Marriott International, which is also trying to swing its own hotel deal in Cuba, is currently in the process of merging with Starwood in a deal that would make Marriott the world’s largest hotel company.

Airbnb, the San Francisco in-home-stays booking company, also has found success in Cuba. It launched there in April 2015 with 1,000 listings. That has grown to 4,000 listings, and guests from all 50 states have stayed in accommodations in Airbnb’s Cuba network, said Brian Chesky, chief executive and an Airbnb co-founder.

“Cuba is the fastest-growing market ever for Airbnb,” said Chesky, who took part in an Entrepreneurship Summit during Obama’s visit. It’s also a profitable market for the company.

There also have been a few telecom deals signed for roaming and direct connect, but so far Google, which has offered to bring high-speed Internet to Cuba, has had to content itself with a small-scale demonstration in Havana.

Google products such as Cardboard and Chromebooks are on display and visitors can try out high-speed access. Such efforts, Google said, “demonstrate what might be possible in the future.”

Richard Feinberg, a professor of international political economy at the University of California, San Diego, and a senior Latin American fellow at the Brookings Institution, also sees the Cuban government as a reluctant partner for U.S. companies. “In my view, the Cuban government is self-embargoed. The United States cut a significant hole in the embargo [with its new regulations that allow more trade and commerce with Cuba], but the Cubans are largely saying, ‘No, not until the whole embargo is lifted.’

“There has been some progress in the business relationship,” he added, “but we’re still in the early innings before there is a fully normal commercial relationship.”

Feinberg said the Cubans also “need to rethink their preference for only wanting to do business with big, big, big groups. That is wrong-headed.”

But even being a big company doesn’t necessarily guarantee success.

On March 22, the same day Obama gave an historic speech to the Cuban people, Carnival Corp. signed an agreement with the Cuban government for its Fathom line to begin cruise service from Miami to Cuba on May 1. It was considered a coup — the first time a cruise line would offer service from the United States to the island in more than 50 years.

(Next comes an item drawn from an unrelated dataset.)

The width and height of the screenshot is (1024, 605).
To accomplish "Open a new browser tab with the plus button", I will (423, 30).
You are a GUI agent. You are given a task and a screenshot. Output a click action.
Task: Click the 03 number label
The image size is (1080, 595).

But an outcry about a long-standing Cuban policy that bars anyone born in Cuba from entering or leaving the island by vessel and two lawsuits by potential passengers who had tried to book the cruise and were excluded prompted Carnival to reconsider.

It said it would delay the Fathom cruise until a change in Cuban policy. That came Friday and the Fathom cruise will leave as originally scheduled.

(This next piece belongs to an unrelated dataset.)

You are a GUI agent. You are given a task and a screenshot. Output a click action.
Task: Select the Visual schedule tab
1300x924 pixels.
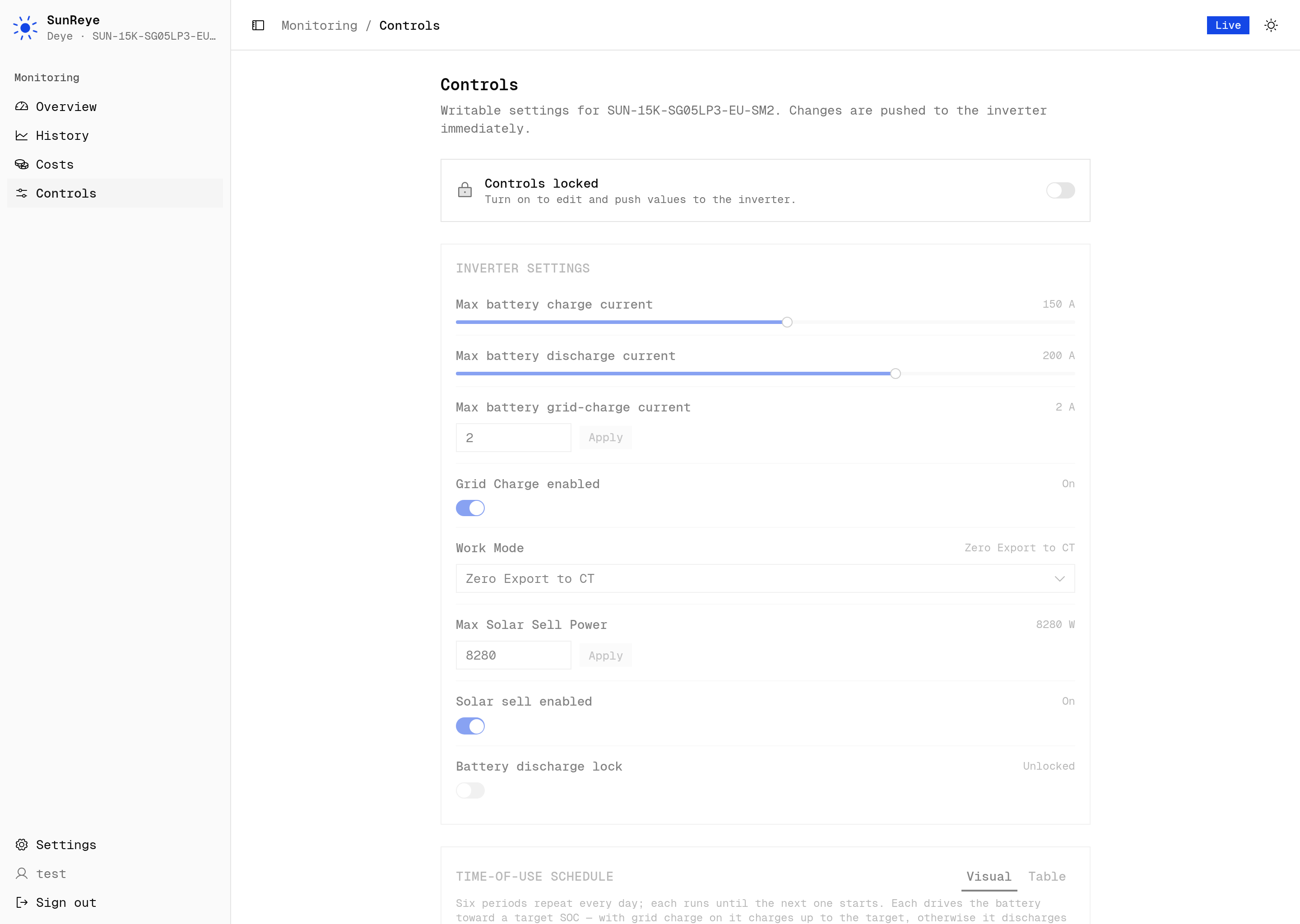click(989, 877)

“U.S. companies are eager to take advantage of new opportunities in Cuba without fully understanding Cuban laws and how they are interpreted,” said Andy Gomez, a Cuba scholar. “Carnival serves as a good example of how vague Cuban laws can be. Sometimes they’re not even laws, but guidelines left to the interpretation of the Cubans.”

Castro said as much during last week’s Seventh Congress of Cuba’s Communist Party when he was talking about hundreds of economic guidelines approved during the previous party congress.

Some of these guidelines have been difficult to implement, he said, because some Cuban officials thought that all that was needed was to create a document “sending it from one end of the country to the other.” During follow-up, he said, “We saw that everyone had applied the policy in their own way.” He advocated more training and more frequent updates.

Kavulich isn’t particularly optimistic about the prognosis for new business deals, especially those involving Cuba’s nascent private sector, after analyzing the discussions at the party congress. “Those in the newly reconstituted middle class, and their relatives abroad, should be prepared for a walk instead of a jog or run to implement changes to the commercial, economic and political structures in Cuba,” he said.

“For United States companies, there will continue to be limited opportunities to provide products and services which earn revenues for the government of the Republic of Cuba, specifically relating to tourism,” he said. “However, the importation of products and services that will require expenditures — and assist with further developing a middle class — will be marginal.”

Cuba isn’t opposed to private enterprise, but it must be a complement to socialism and state-run businesses, Castro said during the party congress. And it’s clear the Communist Party doesn’t want private businesses to get very large either.

A guideline that states “concentration of property will not be allowed” in the non-state sector will be amended to include the phrase “nor of wealth,” Castro said. “The private company will operate within well defined limits.”